Di saat yang sama, Elon Musk secara terbuka dikenal menentang apa yang ia sebut sebagai “sensor berlebihan” dan mendorong pengembangan AI yang lebih bebas dari pembatasan.
Dampak Sosial dan Risiko Hukum
Penyebaran gambar seksual non-konsensual, terlebih yang melibatkan anak, membawa konsekuensi serius.
Secara sosial, praktik ini berpotensi merusak reputasi, kesehatan mental, dan keselamatan korban.
Secara hukum, risikonya jauh lebih luas.
Di banyak negara, termasuk Amerika Serikat, Inggris, dan negara-negara Uni Eropa, produksi dan distribusi CSAM merupakan tindak pidana berat, terlepas dari apakah gambar tersebut dihasilkan oleh AI atau manusia.
Otoritas di Eropa, India, dan Malaysia telah membuka penyelidikan terhadap Grok.

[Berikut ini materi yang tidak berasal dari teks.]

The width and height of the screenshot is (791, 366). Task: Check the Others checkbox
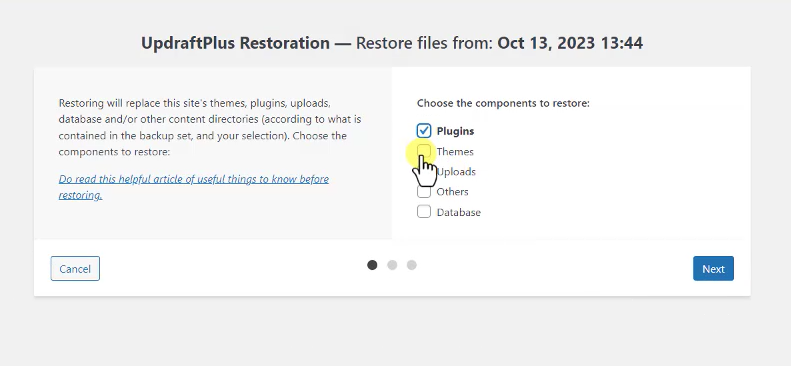[424, 192]
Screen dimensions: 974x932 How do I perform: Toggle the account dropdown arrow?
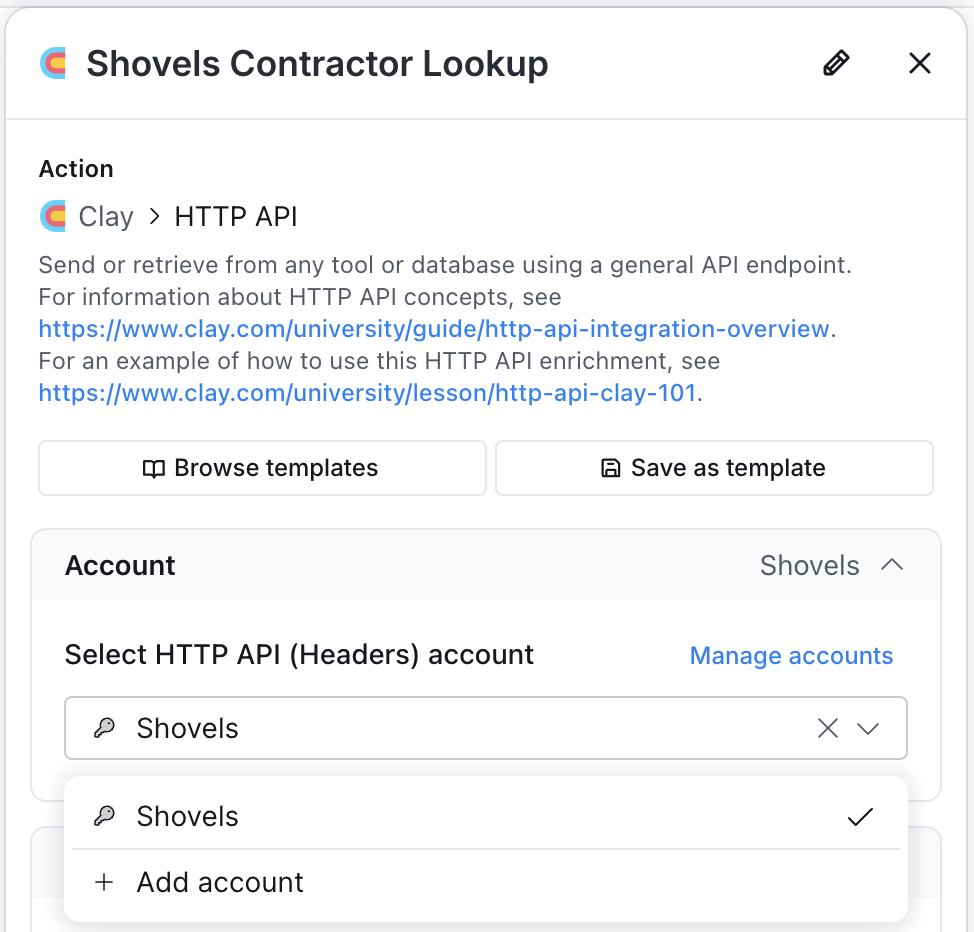tap(868, 728)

Regulator media Inggris, OFCOM, bahkan menyebut kasus ini sebagai “sangat serius dan menjijikkan”.
Di Amerika Serikat, pakar hukum menegaskan bahwa perlindungan hukum platform digital tidak berlaku untuk kejahatan federal seperti CSAM, dan korban dapat mengajukan gugatan perdata.
Sorotan di Indonesia dan Ancaman Pemblokiran
Isu ini juga mendapat perhatian serius di Indonesia.

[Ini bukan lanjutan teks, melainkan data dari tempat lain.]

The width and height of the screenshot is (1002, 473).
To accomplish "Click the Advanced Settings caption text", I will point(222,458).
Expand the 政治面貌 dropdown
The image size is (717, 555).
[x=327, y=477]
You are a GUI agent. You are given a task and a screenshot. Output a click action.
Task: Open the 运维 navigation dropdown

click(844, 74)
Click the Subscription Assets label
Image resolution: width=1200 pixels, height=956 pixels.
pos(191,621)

Anggota DPR RI dari Komisi I, Syamsu Rizal, mendesak pemerintah untuk mengambil langkah tegas terhadap platform X jika gagal memperkuat moderasi Grok.
Ia menilai bahwa kemampuan AI tersebut mengubah foto warga tanpa persetujuan merupakan ancaman nyata terhadap privasi dan hak atas citra diri, yang dilindungi oleh hukum nasional.
Kementerian Komunikasi dan Digital melalui Direktorat Pengawasan Ruang Digital mengonfirmasi adanya indikasi lemahnya filter pada Grok.
Pemerintah menyatakan tidak menutup kemungkinan pemblokiran akses apabila platform tidak segera memperbaiki sistem pengamanannya.
Tanggapan xAI dan Kritik Publik
Pihak xAI dan X menyatakan akan menghapus konten ilegal, menangguhkan akun pelanggar secara permanen, serta bekerja sama dengan aparat penegak hukum.
Grok sendiri mengakui adanya “kegagalan pengamanan” dan menyatakan sedang melakukan perbaikan mendesak.
Namun, kritik publik tetap mengalir karena gambar-gambar seksualisasi perempuan masih terus muncul.
Para pengamat menilai bahwa kasus Grok menjadi contoh nyata bagaimana AI generatif, jika digabungkan dengan media sosial berskala besar tanpa kontrol ketat, dapat mempercepat penyebaran konten berbahaya.
Pelajaran Penting bagi Masa Depan AI
Kontroversi Grok menegaskan satu hal penting bahwa inovasi teknologi harus berjalan seiring dengan tanggung jawab etis dan hukum.
Guardrails memang memiliki biaya, baik dari sisi teknis maupun pengalaman pengguna.
Namun, tanpa pengamanan yang kuat, dampak negatifnya jauh lebih besar, terutama bagi kelompok paling rentan dalam masyarakat.
Ke depan, tekanan dari regulator, masyarakat sipil, dan pengguna di berbagai negara akan menjadi faktor penentu apakah Grok dan platform serupa mampu berbenah, atau justru menghadapi sanksi hukum dan pembatasan akses secara global.